:: Recorded information
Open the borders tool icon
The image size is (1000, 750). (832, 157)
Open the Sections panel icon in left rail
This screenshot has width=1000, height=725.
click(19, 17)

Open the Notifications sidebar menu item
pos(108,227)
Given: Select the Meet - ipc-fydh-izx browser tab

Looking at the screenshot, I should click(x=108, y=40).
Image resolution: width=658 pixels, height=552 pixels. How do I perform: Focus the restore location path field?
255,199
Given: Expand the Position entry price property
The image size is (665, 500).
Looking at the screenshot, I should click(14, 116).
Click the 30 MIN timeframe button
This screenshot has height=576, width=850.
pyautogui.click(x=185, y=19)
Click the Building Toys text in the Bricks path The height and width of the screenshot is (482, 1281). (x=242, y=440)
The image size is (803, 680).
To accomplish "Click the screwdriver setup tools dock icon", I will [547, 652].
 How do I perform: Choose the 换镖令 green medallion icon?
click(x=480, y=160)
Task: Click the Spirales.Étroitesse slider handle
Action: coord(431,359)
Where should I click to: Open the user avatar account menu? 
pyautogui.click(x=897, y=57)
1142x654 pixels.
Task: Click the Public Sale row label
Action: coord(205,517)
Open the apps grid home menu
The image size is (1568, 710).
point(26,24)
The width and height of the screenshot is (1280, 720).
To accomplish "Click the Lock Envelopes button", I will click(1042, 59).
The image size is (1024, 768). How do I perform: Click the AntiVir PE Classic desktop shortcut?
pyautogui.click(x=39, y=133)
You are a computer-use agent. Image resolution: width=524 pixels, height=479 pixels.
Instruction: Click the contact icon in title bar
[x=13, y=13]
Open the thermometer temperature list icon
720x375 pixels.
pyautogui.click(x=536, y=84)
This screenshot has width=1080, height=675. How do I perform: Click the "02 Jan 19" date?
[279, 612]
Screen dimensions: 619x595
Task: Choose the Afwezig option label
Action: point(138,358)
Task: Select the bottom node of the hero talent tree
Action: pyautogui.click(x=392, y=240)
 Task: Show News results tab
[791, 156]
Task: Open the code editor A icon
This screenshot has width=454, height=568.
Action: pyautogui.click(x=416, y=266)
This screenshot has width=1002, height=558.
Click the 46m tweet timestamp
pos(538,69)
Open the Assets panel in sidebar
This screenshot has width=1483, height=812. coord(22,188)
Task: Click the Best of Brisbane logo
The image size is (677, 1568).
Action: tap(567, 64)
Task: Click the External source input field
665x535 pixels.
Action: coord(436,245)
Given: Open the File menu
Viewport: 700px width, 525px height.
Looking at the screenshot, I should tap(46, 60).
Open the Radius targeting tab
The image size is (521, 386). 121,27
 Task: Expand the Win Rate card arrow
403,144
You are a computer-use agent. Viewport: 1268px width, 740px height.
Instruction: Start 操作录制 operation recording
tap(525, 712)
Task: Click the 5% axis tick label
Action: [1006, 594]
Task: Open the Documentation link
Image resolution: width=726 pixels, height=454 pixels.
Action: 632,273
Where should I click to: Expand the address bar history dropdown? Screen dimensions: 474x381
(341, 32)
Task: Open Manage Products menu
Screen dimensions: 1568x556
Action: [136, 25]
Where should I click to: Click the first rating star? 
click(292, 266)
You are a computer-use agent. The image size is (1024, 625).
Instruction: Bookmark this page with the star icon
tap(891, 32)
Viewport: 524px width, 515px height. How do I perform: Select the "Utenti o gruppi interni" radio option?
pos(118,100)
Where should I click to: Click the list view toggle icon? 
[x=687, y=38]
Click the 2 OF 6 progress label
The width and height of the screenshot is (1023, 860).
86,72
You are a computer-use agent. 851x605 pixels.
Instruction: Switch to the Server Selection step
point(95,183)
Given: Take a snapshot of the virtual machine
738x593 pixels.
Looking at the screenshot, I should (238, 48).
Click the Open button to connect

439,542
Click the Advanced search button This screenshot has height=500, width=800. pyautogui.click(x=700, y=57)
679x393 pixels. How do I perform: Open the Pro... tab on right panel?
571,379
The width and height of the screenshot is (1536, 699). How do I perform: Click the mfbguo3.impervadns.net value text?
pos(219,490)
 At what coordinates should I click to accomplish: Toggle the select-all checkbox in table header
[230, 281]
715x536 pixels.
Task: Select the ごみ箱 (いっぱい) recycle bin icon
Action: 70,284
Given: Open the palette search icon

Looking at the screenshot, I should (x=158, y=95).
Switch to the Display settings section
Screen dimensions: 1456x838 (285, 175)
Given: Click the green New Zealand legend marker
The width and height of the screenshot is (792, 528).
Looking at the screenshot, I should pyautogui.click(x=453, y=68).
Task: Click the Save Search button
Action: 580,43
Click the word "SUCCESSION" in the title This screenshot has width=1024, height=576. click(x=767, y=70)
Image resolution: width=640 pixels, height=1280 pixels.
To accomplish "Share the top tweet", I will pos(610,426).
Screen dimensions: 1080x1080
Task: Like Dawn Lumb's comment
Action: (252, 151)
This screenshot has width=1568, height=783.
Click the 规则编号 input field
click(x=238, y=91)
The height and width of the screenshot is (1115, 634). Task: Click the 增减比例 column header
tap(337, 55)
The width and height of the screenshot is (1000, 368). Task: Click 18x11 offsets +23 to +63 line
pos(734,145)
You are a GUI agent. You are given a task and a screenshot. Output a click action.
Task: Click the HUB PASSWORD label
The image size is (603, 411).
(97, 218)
::::
## Your instructions
Please reproduce each entry above exactly as it reads.

## Answer to the exercise
Open the borders tool icon
The image size is (1000, 750). (832, 157)
Open the Sections panel icon in left rail
This screenshot has width=1000, height=725.
click(19, 17)

Open the Notifications sidebar menu item
pos(108,227)
Given: Select the Meet - ipc-fydh-izx browser tab

Looking at the screenshot, I should click(x=108, y=40).
Image resolution: width=658 pixels, height=552 pixels. How do I perform: Focus the restore location path field?
255,199
Given: Expand the Position entry price property
The image size is (665, 500).
Looking at the screenshot, I should click(14, 116).
Click the 30 MIN timeframe button
This screenshot has height=576, width=850.
pyautogui.click(x=185, y=19)
Click the Building Toys text in the Bricks path The height and width of the screenshot is (482, 1281). (x=242, y=440)
The image size is (803, 680).
To accomplish "Click the screwdriver setup tools dock icon", I will [547, 652].
 How do I perform: Choose the 换镖令 green medallion icon?
click(x=480, y=160)
Task: Click the Spirales.Étroitesse slider handle
Action: coord(431,359)
Where should I click to: Open the user avatar account menu? 
pyautogui.click(x=897, y=57)
1142x654 pixels.
Task: Click the Public Sale row label
Action: coord(205,517)
Open the apps grid home menu
The image size is (1568, 710).
point(26,24)
The width and height of the screenshot is (1280, 720).
To accomplish "Click the Lock Envelopes button", I will click(1042, 59).
The image size is (1024, 768). How do I perform: Click the AntiVir PE Classic desktop shortcut?
pyautogui.click(x=39, y=133)
You are a computer-use agent. Image resolution: width=524 pixels, height=479 pixels.
Instruction: Click the contact icon in title bar
[x=13, y=13]
Open the thermometer temperature list icon
720x375 pixels.
pyautogui.click(x=536, y=84)
This screenshot has width=1080, height=675. How do I perform: Click the "02 Jan 19" date?
[279, 612]
Screen dimensions: 619x595
Task: Choose the Afwezig option label
Action: point(138,358)
Task: Select the bottom node of the hero talent tree
Action: pyautogui.click(x=392, y=240)
 Task: Show News results tab
[791, 156]
Task: Open the code editor A icon
This screenshot has width=454, height=568.
Action: pyautogui.click(x=416, y=266)
This screenshot has width=1002, height=558.
Click the 46m tweet timestamp
pos(538,69)
Open the Assets panel in sidebar
This screenshot has width=1483, height=812. coord(22,188)
Task: Click the Best of Brisbane logo
The image size is (677, 1568).
Action: tap(567, 64)
Task: Click the External source input field
665x535 pixels.
Action: coord(436,245)
Given: Open the File menu
Viewport: 700px width, 525px height.
Looking at the screenshot, I should tap(46, 60).
Open the Radius targeting tab
The image size is (521, 386). 121,27
 Task: Expand the Win Rate card arrow
403,144
You are a computer-use agent. Viewport: 1268px width, 740px height.
Instruction: Start 操作录制 operation recording
tap(525, 712)
Task: Click the 5% axis tick label
Action: [1006, 594]
Task: Open the Documentation link
Image resolution: width=726 pixels, height=454 pixels.
Action: 632,273
Where should I click to: Expand the address bar history dropdown? Screen dimensions: 474x381
(341, 32)
Task: Open Manage Products menu
Screen dimensions: 1568x556
Action: [136, 25]
Where should I click to: Click the first rating star? 
click(292, 266)
You are a computer-use agent. The image size is (1024, 625).
Instruction: Bookmark this page with the star icon
tap(891, 32)
Viewport: 524px width, 515px height. How do I perform: Select the "Utenti o gruppi interni" radio option?
pos(118,100)
Where should I click to: Click the list view toggle icon? 
[x=687, y=38]
Click the 2 OF 6 progress label
The width and height of the screenshot is (1023, 860).
86,72
You are a computer-use agent. 851x605 pixels.
Instruction: Switch to the Server Selection step
point(95,183)
Given: Take a snapshot of the virtual machine
738x593 pixels.
Looking at the screenshot, I should (238, 48).
Click the Open button to connect

439,542
Click the Advanced search button This screenshot has height=500, width=800. pyautogui.click(x=700, y=57)
679x393 pixels. How do I perform: Open the Pro... tab on right panel?
571,379
The width and height of the screenshot is (1536, 699). How do I perform: Click the mfbguo3.impervadns.net value text?
pos(219,490)
 At what coordinates should I click to accomplish: Toggle the select-all checkbox in table header
[230, 281]
715x536 pixels.
Task: Select the ごみ箱 (いっぱい) recycle bin icon
Action: 70,284
Given: Open the palette search icon

Looking at the screenshot, I should (x=158, y=95).
Switch to the Display settings section
Screen dimensions: 1456x838 (285, 175)
Given: Click the green New Zealand legend marker
The width and height of the screenshot is (792, 528).
Looking at the screenshot, I should pyautogui.click(x=453, y=68).
Task: Click the Save Search button
Action: 580,43
Click the word "SUCCESSION" in the title This screenshot has width=1024, height=576. click(x=767, y=70)
Image resolution: width=640 pixels, height=1280 pixels.
To accomplish "Share the top tweet", I will pos(610,426).
Screen dimensions: 1080x1080
Task: Like Dawn Lumb's comment
Action: (252, 151)
This screenshot has width=1568, height=783.
Click the 规则编号 input field
click(x=238, y=91)
The height and width of the screenshot is (1115, 634). Task: Click the 增减比例 column header
tap(337, 55)
The width and height of the screenshot is (1000, 368). Task: Click 18x11 offsets +23 to +63 line
pos(734,145)
You are a GUI agent. You are given a task and a screenshot. Output a click action.
Task: Click the HUB PASSWORD label
The image size is (603, 411).
(97, 218)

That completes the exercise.